→ **Task directions**
Look through the entries below. Report each line that has the word "agent" in it.
####################
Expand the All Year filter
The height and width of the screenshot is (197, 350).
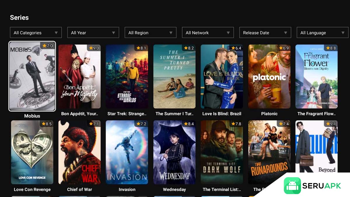pos(93,33)
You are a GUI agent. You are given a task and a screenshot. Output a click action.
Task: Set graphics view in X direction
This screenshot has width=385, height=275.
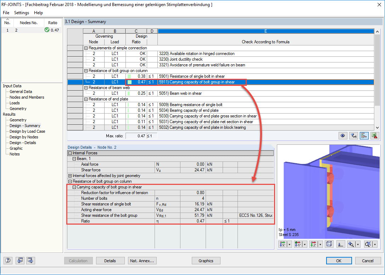pyautogui.click(x=283, y=244)
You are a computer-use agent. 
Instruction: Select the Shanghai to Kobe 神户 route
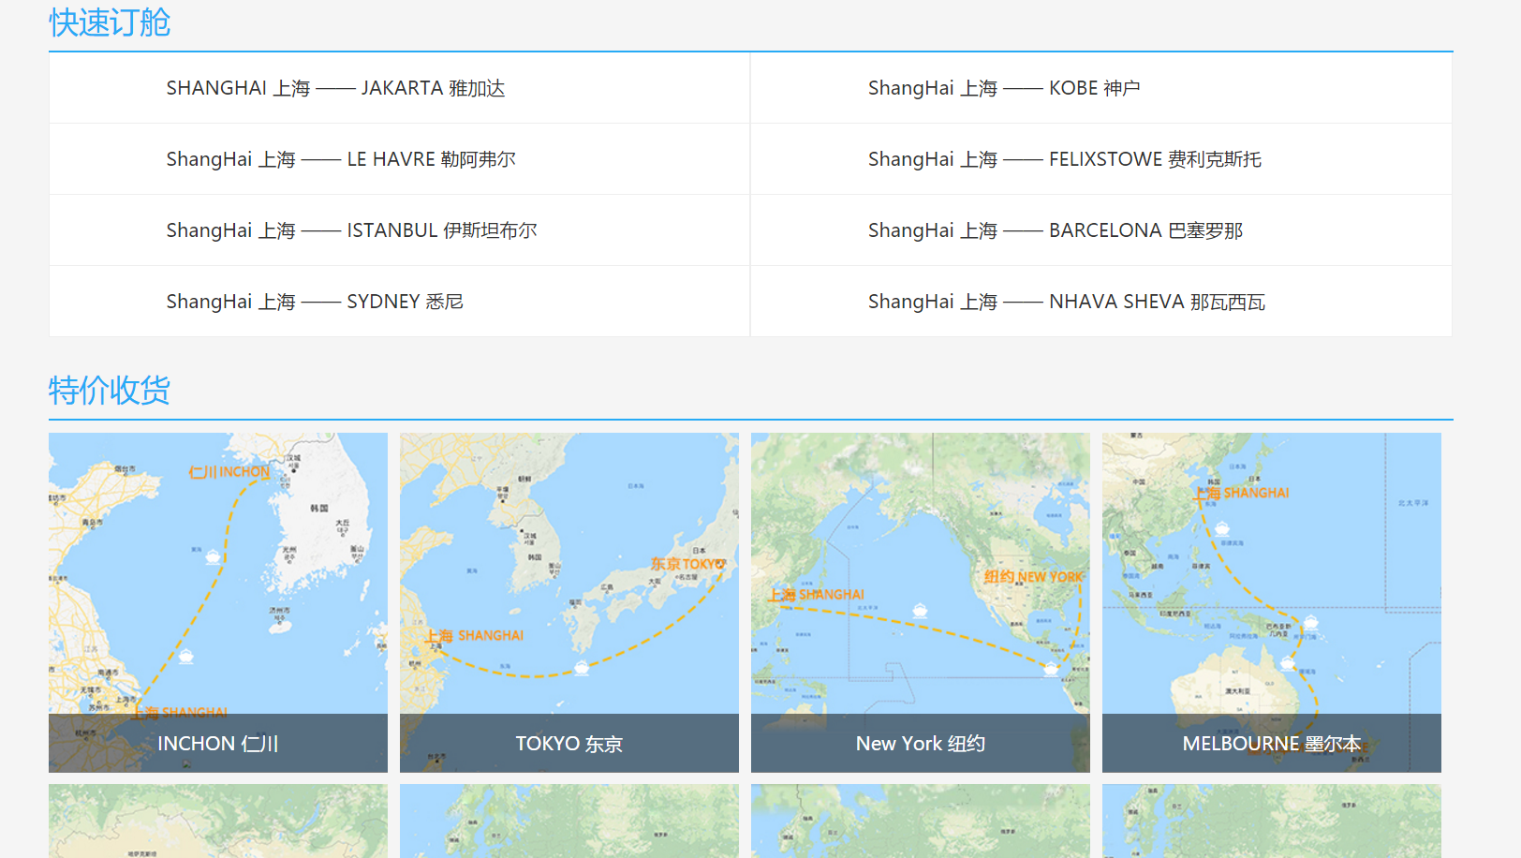pos(1003,88)
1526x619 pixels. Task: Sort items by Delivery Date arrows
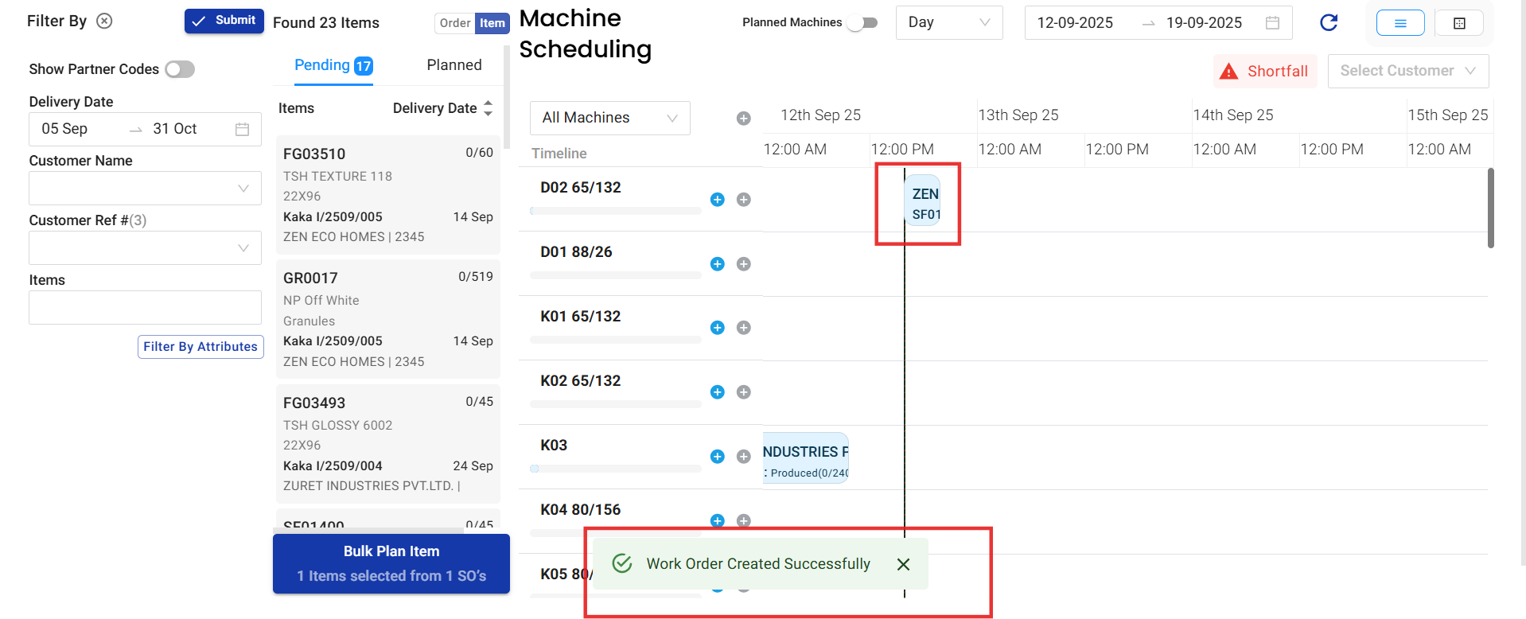point(488,108)
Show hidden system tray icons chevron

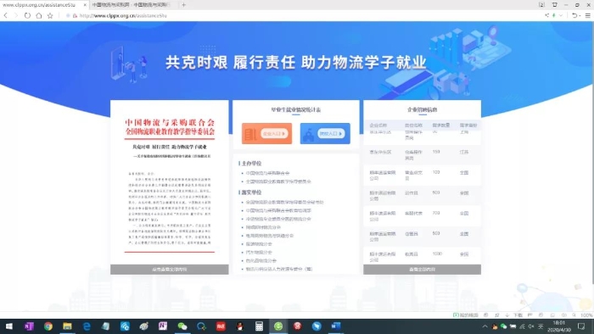(x=485, y=326)
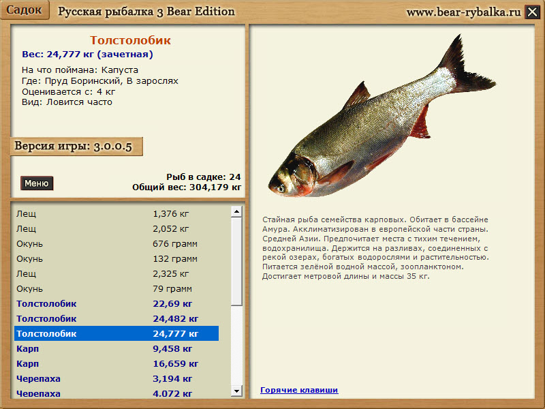This screenshot has width=545, height=409.
Task: Close the window with X button
Action: coord(532,12)
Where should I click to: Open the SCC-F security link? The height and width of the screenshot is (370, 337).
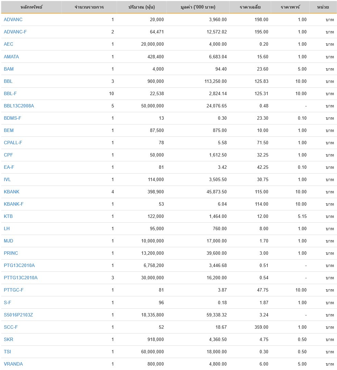click(11, 327)
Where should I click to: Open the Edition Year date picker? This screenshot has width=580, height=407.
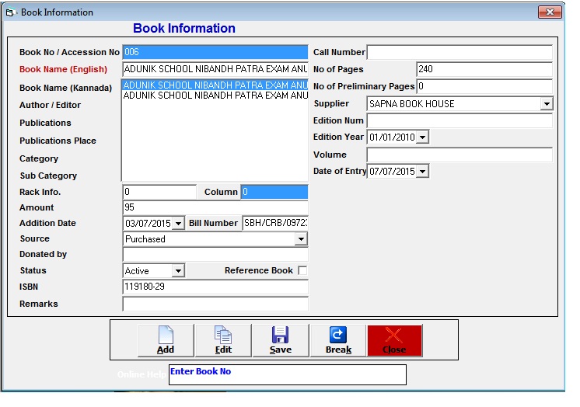coord(422,137)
####################
→ **Written answer**
You are a GUI agent. You are given a task and a screenshot. Output a click action.
You are a computer-use agent. 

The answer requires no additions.